__What is asked__.
[1] In the shuttle article, repeat the passage from "Only one heat" up to and including "on Discovery's belly.".
[2] According to the shuttle article, why did managers give Discovery's heat shield an official bill of health? Answer in one to three sentences.
[3] Take the shuttle article further, starting right after its final sentence.

__Passage to read__.
Jump to content
Dacity.Com

NASA clears space shuttle for return to Earth


BONES

Recommended Posts

NASA clears space shuttle for return to Earth

Engineers: Protruding gap filler in Discovery's belly not a problem

 

Sunday, July 9, 2006; Posted: 6:17 p.m. EDT (22:17 GMT)

 

 

Mission Control informed the crew of six that the ship's thermal shielding is "100 percent cleared for entry" in another week.

 

"Boy, that is great news, that's fantastic," shuttle commander Steve Lindsey said. "And to get all that done by the end of flight day six ... is just amazing."

 

"Everyone here around the room, as you can imagine, is most happy," Mission Control replied.

 

Only one heat shield issue remained going into the late afternoon mission management meeting: a 2-inch-long piece of fabric filler sticking out about an inch from thermal tiles on Discovery's belly.

 

Engineers determined it wasn't necessary to have an astronaut pluck the strip during a spacewalk and that it posed no concern for the spaceship's return to Earth on July 17. So managers gave the heat shield an official bill of health.

 

Officials had already decided that several other nicks and spots -- ranging from bird droppings to frayed fabric -- were no big deal.

 

Deputy shuttle program manager John Shannon, chairman of the mission management team, said the healthy shuttle -- and the crew's accomplishments in orbit so far -- pave the way for the next mission in just over 11/2 months. That's when assembly will resume at the international space station; construction was halted by the 2003 Columbia disaster.

 

Sandwiched between a daring spacewalk Saturday and a crucial but more routine spacewalk Monday, Discovery's crew had an easy day Sunday, pilot Mark Kelly said. They were scheduled to work only 15 hours, instead of 16 hours.

Raw records:
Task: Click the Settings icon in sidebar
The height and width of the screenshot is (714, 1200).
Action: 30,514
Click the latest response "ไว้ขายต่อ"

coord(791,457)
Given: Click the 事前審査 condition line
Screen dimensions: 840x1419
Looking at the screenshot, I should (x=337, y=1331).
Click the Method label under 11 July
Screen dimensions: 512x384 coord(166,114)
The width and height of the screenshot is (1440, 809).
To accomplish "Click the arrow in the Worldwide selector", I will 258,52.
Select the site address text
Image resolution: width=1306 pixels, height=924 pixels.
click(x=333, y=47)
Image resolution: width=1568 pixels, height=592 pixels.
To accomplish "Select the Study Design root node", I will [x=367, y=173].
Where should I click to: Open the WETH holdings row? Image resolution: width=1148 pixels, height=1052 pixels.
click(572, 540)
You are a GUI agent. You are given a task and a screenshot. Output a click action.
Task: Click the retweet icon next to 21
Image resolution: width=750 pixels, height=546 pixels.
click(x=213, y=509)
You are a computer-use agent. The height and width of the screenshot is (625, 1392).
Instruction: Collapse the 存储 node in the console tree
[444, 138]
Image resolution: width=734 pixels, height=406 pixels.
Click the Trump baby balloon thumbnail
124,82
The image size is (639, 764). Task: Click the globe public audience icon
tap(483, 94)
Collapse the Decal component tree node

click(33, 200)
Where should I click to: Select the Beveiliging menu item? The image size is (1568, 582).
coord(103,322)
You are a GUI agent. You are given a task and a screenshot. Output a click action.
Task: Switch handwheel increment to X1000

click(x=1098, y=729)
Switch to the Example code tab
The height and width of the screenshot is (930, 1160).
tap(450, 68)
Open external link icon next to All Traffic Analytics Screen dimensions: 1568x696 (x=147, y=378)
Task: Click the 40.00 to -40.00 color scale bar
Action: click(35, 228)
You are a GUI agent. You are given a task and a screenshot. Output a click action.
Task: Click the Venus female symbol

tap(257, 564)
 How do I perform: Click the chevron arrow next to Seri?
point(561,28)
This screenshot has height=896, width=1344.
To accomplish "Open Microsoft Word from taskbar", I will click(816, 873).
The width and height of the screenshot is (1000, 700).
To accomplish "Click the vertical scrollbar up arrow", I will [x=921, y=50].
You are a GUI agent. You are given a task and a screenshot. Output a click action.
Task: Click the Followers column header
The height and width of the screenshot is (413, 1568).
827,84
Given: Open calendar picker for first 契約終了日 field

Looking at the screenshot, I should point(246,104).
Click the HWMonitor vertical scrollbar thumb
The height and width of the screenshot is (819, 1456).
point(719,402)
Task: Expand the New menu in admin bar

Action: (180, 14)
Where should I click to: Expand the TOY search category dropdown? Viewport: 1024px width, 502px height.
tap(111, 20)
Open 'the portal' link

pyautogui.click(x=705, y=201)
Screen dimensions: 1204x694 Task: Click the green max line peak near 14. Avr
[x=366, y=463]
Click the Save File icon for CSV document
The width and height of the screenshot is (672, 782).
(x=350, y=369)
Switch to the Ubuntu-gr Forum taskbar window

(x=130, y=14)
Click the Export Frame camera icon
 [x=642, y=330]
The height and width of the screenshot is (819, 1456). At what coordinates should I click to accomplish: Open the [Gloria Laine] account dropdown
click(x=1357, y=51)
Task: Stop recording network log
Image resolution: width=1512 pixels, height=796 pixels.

__Outputs in order__.
[1]
Only one heat shield issue remained going into the late afternoon mission management meeting: a 2-inch-long piece of fabric filler sticking out about an inch from thermal tiles on Discovery's belly.

[2] Engineers determined that the 2-inch piece of fabric filler sticking out from the tiles on Discovery's belly did not need to be plucked by an astronaut during a spacewalk. It also posed no concern for the return to Earth on July 17. Officials had already decided that the other nicks and spots were no big deal.

[3]
 

"Today has been a relatively light day compared to the others," Kelly said in a video news conference.

 

Those first five days of the mission were so busy "we had to take our meals on the run," Lindsey said.

 

Saturday, during their first spacewalk, astronauts Piers Sellers and Mike Fossum demonstrated that they could make repairs to the shuttle from the end of a 100-foot combination of a robotic arm and a boom. (Watch astronauts test a daring spacewalk technique -- 2:15)

 

The duo will make their second spacewalk Monday to replace a cable on the space station's rail car.

 

"We need that thing to be working to move big pieces around during assembly," Sellers said Sunday. "It was dead on one side, kind of limping on just two wheels."

 

Sellers and Fossum will replace part of the transporter's umbilical reel, which weighs about 330 pounds on the ground. In what may be an awkward maneuver, Sellers will be holding the old umbilical in one hand and the new one in the other, Fossum said.

 

"The most challenging thing tomorrow is going to be just the choreography, going back and forth in the payload bay," Fossum said. "It's quite a ballet."

 

NASA planned to post on its Web site Sunday first-of-its-kind video of Discovery's launch as seen from the reusable solid rocket boosters. The video, recovered last week with the boosters, mesmerized engineers in Houston on Saturday.

 

 

 

http://www.cnn.com/2006/TECH/space/07/09/s...e.ap/index.html

Link to comment
Share on other sites

×
×
  • Create New...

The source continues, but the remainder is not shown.